3. Griffin Hospital Internal Medicine Residency Program:

"1 year US clinical experience is preferred but not mandatory"
- in such cases, given the flood of IMGs, it's safe to assume that though Clinical Experience is not technically needed, functionally it is !


4. University of Kentucky Anesthesiology Residency Program


"For International Medical Graduates, we also require a current ECFMG certificate and recommend at least 3 months of clinical experience that included patient care (not Observership) in the US, Canada, or UK; or at least 2 years anesthesia experience in other foreign countries.

5. Some Programs may even want you to be already worked as a resident in the USA to be eligible. For example, here's what the Fort Collins Family Medicine Residency Program says:

"Unless you have done two years or more of post-graduate medical training in the United States, you are not qualified for consideration for a residency position at the Fort Collins Family Medicine Residency Program"




Enough evidence ? : Some guys often like to call US-Clinical Experience as USMLE Step 4 ;-) . This should hardly be surprising - residency is like a true job with pay and benefits and like any other job (engineering, management, film-making) prior experience is attractive to the prospective employers (program directors).

Note: US Clinical Experience has gained lotsa importance recently in Family medicine ! Most Family Practice Residency Programs have become more stringent in evaluating a candidates sincerity and fidelity to Family practice, since many International Medical Graduates (AMGs too) unfortunately drop the specialty in one-two years and attempt to switch to Internal medicine, psychiatry, pediatrics, etc. Clinical Experience in primary care is evidence of your commitment and sincerity and hence highly valued by program directors to cut-down on specialty shifts by IMGs.

Some pertinent points for IMGs:


a. As discussed elsewhere too, Clinical hands-on experience counts more than observerships (as evident on example 4 above, though having an observership is better that nothing at all since it gives you a US - LOR

b. Have a look again at the 4th example above - Experiences outside the US do not go waste, if they are a in a western country setup like Canada and the UK - so if you are around, its good to have something going on clinically in these places too rather than nothing - the idea is to have minimum 'time-gaps' on your resume.

c. The more competitive a Residency is - the more important experience in that clinical or non-clinical specialty becomes

d. If you have to make a choice between clinical experience opportunity at one place and clinical research at the other, it may make more sense to choose the clinical experience option, because during your clinical rotations, you can always find opportunities to hook up with some faculty in the university / hospital to help him/her on research and get research too on your resume.
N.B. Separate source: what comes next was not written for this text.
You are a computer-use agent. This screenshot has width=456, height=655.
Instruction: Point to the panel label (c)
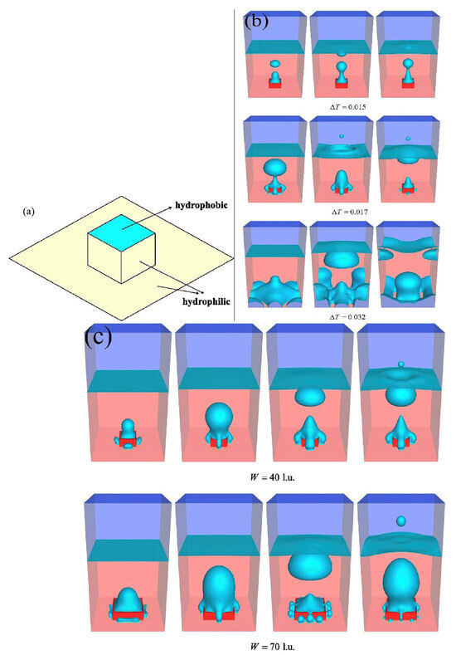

e. Remember that places that say "We do not require US Clinical Experience" also see thousands of applications with good-score + USCE combination and will naturally prefer such applications - hence do not go light on the need for clinical experience, try your best to get it. Even getting some in UK and Canada might be better than having nothing at all, unless you are already pursuing a post-graduate specialty training in your home country.

f. Observing a private practitioner is on my least advisable list, yet to make the most of it - Read this

g. A Current residency itself is great US-clinical experience ! That's why they Residents switching specialties are attractive candidates to other residency programs. Since the Last


Q. How long should the Clinical Experience (Observerships, Externships, Electives) be ?

A. The longer the better - Up to to 3 Months to 6 Months is great and even more the better. Of course, a few programs do require a year - but then, just like we can't keep all people around us happy at the same time, you cannot satisfy the criteria for every single residency program on the American soil ;-). All we can do is maximize within our means.